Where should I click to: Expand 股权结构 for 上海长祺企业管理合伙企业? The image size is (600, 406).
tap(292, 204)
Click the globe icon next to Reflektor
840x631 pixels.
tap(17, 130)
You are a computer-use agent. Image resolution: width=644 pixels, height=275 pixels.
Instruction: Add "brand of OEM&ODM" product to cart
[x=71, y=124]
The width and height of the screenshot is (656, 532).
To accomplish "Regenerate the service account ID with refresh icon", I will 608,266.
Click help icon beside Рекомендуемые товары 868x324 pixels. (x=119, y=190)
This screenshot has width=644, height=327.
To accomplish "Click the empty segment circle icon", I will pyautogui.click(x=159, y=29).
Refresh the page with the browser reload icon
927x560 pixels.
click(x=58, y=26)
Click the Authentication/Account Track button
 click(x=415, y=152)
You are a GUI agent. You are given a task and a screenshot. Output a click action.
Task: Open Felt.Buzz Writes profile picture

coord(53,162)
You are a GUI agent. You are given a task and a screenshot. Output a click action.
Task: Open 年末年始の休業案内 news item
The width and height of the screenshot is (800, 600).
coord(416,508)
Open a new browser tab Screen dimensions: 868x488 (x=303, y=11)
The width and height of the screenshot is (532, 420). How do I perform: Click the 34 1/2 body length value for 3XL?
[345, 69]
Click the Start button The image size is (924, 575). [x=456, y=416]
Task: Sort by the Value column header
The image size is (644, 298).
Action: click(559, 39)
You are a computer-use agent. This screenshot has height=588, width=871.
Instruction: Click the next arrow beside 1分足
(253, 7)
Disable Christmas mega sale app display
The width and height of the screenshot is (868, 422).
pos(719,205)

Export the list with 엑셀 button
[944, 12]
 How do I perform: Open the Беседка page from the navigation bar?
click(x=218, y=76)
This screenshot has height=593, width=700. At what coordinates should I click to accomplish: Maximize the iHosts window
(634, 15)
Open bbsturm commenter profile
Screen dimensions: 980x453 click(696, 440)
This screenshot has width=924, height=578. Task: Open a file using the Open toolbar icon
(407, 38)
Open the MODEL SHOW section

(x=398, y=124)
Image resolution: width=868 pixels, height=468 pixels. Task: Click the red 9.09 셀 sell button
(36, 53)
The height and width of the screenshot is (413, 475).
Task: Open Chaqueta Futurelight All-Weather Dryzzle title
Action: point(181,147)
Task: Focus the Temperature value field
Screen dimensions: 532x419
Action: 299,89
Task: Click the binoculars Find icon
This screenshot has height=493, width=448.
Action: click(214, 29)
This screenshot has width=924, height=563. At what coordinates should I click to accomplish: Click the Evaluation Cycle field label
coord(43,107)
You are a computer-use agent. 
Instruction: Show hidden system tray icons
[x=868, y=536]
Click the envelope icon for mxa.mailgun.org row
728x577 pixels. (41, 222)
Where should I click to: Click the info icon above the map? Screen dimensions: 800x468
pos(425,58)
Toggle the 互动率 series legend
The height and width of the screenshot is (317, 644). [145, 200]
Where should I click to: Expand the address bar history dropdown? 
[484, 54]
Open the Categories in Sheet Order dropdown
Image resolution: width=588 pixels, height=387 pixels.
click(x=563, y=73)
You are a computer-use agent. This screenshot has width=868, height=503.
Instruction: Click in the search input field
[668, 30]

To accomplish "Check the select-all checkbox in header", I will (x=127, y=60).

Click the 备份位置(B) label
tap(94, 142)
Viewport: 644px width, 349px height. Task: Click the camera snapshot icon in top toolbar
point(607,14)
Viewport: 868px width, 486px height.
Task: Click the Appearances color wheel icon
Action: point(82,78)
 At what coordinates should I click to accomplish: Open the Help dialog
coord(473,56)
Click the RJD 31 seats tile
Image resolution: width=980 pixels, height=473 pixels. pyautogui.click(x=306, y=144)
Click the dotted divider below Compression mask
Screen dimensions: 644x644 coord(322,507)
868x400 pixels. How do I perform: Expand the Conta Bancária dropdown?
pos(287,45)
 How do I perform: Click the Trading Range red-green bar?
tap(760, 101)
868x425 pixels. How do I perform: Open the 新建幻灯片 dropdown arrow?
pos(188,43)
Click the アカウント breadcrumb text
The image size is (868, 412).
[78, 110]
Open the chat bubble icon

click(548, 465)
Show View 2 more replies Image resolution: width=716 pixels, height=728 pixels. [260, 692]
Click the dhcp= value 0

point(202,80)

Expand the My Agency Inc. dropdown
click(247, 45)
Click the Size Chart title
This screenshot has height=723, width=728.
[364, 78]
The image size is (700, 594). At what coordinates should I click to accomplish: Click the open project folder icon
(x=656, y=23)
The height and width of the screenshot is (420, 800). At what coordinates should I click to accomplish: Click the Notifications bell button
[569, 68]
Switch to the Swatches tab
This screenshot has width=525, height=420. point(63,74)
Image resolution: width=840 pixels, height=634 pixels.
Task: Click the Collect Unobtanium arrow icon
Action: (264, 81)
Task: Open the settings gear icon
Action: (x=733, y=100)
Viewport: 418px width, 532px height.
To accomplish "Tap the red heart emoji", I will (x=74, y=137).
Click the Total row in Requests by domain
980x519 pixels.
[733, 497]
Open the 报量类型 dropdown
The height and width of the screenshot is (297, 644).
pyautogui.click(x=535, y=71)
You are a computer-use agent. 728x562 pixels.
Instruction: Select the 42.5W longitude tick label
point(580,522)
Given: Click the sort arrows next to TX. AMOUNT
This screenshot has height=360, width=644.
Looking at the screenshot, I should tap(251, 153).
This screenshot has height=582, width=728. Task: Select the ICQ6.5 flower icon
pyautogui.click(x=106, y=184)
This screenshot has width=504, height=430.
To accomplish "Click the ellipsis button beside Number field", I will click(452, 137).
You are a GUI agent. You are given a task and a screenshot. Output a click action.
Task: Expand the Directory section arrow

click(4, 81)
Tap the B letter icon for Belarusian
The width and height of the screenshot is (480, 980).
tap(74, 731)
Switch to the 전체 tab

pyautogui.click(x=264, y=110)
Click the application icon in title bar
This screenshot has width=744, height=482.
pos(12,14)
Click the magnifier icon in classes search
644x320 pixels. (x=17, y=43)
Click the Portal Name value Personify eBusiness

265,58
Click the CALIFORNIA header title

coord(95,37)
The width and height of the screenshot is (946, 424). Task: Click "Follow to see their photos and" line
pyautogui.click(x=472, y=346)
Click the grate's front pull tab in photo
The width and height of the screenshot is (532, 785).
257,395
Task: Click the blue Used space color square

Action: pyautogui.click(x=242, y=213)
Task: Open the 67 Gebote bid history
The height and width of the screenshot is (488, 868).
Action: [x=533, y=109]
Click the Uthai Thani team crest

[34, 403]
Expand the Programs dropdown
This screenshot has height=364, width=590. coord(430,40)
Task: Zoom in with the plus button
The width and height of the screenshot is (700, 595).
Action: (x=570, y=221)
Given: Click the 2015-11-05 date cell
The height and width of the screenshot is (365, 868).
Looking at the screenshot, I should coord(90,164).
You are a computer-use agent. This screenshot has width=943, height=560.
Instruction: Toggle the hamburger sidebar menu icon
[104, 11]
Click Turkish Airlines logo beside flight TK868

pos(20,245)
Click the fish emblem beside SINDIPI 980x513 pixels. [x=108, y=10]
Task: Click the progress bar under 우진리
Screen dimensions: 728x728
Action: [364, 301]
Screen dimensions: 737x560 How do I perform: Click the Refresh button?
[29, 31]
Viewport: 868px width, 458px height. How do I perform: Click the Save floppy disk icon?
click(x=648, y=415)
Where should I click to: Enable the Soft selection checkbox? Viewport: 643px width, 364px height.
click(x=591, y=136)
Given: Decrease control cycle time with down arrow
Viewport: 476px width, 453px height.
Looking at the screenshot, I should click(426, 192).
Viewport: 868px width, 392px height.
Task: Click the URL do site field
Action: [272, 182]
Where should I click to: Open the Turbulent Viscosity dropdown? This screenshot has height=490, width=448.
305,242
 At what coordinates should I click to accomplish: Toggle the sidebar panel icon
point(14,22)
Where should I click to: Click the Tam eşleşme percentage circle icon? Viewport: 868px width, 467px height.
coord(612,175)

★ ★ ★ ★ ★

**What you should do:** Across the material above, how many lines have the word "computer" in them? Answer with a bare number.

**Task result:** 6